Table 48.6 lists the applicable method-options for each of these methods.

Table 48.6: Applicable SELECTION= Options by Method

Option

FORWARD

BACKWARD

STEPWISE

LAR

LASSO

ELASTICNET

STOP=

x

x

x

x

x

x

CHOOSE=

x

x

x

x

x

x

STEPS=

x

x

x

x

x

x

MAXSTEP=

x

x

x

x

x

x

SELECT=

x

x

x

     

INCLUDE=

x

x

x

     

SLENTRY=

x

 

x

x

x

x

SLSTAY=

 

x

x

 

x

x

DROP=

   

x

     

ADAPTIVE

       

x

 

LSCOEFFS

     

x

x

 

L1=

       

x

x

L1CHOICE=

       

x

x

L2=

         

x

L2STEPS=

         

x

L2LOW=

         

x

L2HIGH=

         

x

L2SEARCH=

         

x

ENSCALE

         

x

SCREEN=

       

x

x


The syntax of the method-options follows. Note that, as described in Table 48.6, not all selection method-options are available for every SELECTION= method.

ADAPTIVE <(<GAMMA=nonnegative number> <INEST=SAS-data-set> )>

requests that adaptive weights be applied to each of the coefficients in the LASSO method. You use the optional INEST= option to name the SAS data set that contains estimates that are used to form the adaptive weights for all the parameters in the model. If you do not specify an INEST= data set, then ordinary least squares estimates of the parameters in the model are used in forming the adaptive weights. You use the GAMMA= option to specify the power transformation that is applied to the parameters in forming the adaptive weights. By default, GAMMA=1.

CHOOSE=criterion

specifies the criterion for choosing the model. The specified criterion is evaluated at each step of the selection process, and the model that yields the best value of the criterion is chosen. If the optimal value of the criterion occurs for models at more than one step, then the model that has the smallest number of parameters is chosen.
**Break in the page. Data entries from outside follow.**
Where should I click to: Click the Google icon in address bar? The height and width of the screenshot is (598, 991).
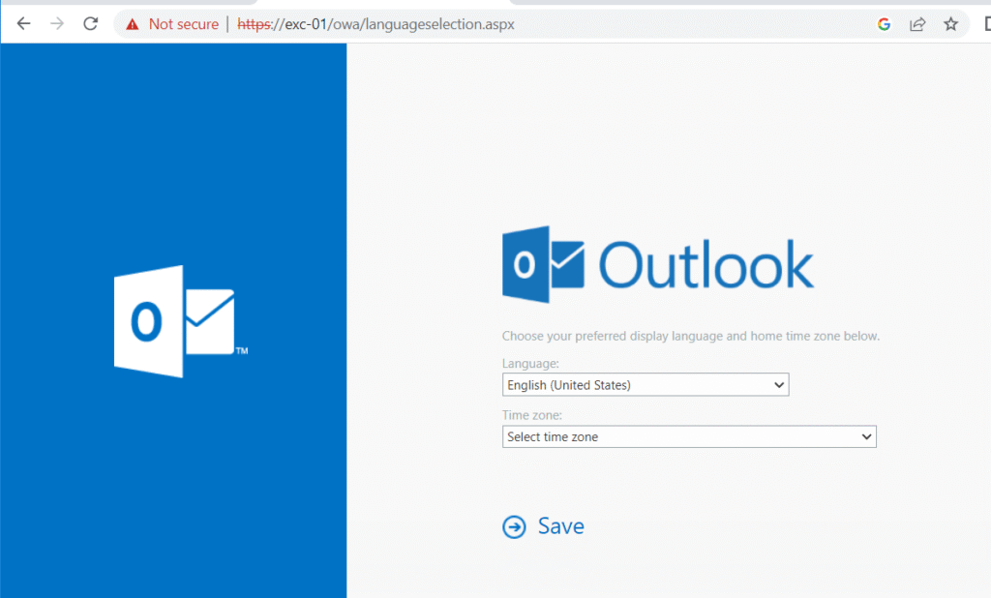[x=884, y=24]
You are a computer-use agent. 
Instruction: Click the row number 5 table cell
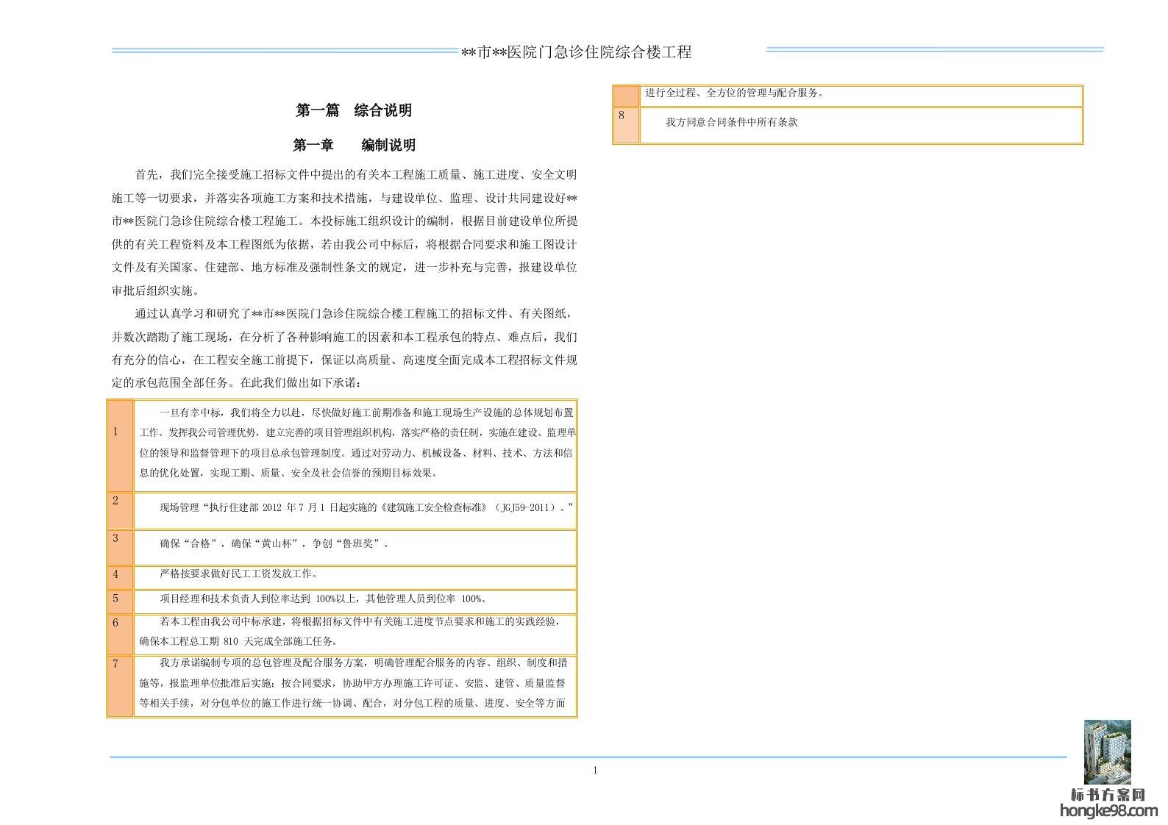pos(120,601)
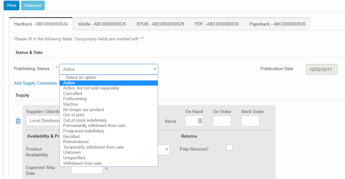Select the PDF - ABC0000000030 tab

click(x=217, y=24)
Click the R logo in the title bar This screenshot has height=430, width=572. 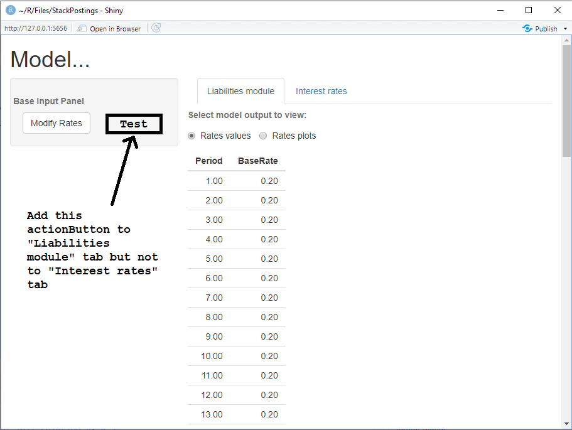[x=9, y=9]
If you do not specify the CHOOSE= option, then the model at the final step in the selection process is selected.

The criteria that you can specify in the CHOOSE= option are shown in Table 48.7. For more information about these criteria, see the section Criteria Used in Model Selection Methods.

Table 48.7: Criteria for the CHOOSE= Option

Criterion

Criterion

ADJRSQ

Adjusted R-square statistic

AIC

Akaike’s information criterion

AICC

Corrected Akaike’s information criterion

BIC

Sawa Bayesian information criterion

CP

Mallows’ C(p) statistic

CV

Predicted residual sum of square with k-fold cross validation

CVEX

Predicted residual sum of square with k-fold external cross validation

PRESS

Predicted residual sum of squares

SBC

Schwarz Bayesian information criterion

VALIDATE

Average square error for the validation data


For ADJRSQ, the chosen value is the largest one; for all other criteria, the smallest value is chosen. You can use the CHOOSE=VALIDATE option only if you have specified a VALDATA= data set in the PROC GLMSELECT statement or if you have reserved part of the input data for validation by using either a PARTITION statement or a _ROLE_ variable in the input data. The PRESS criterion is not available for SELECTION=ELASTICNET. The CHOOSE=PRESS option cannot be used with SELECTION=LAR or SELECTION=LASSO unless the LSCOEFFS suboption is also specified.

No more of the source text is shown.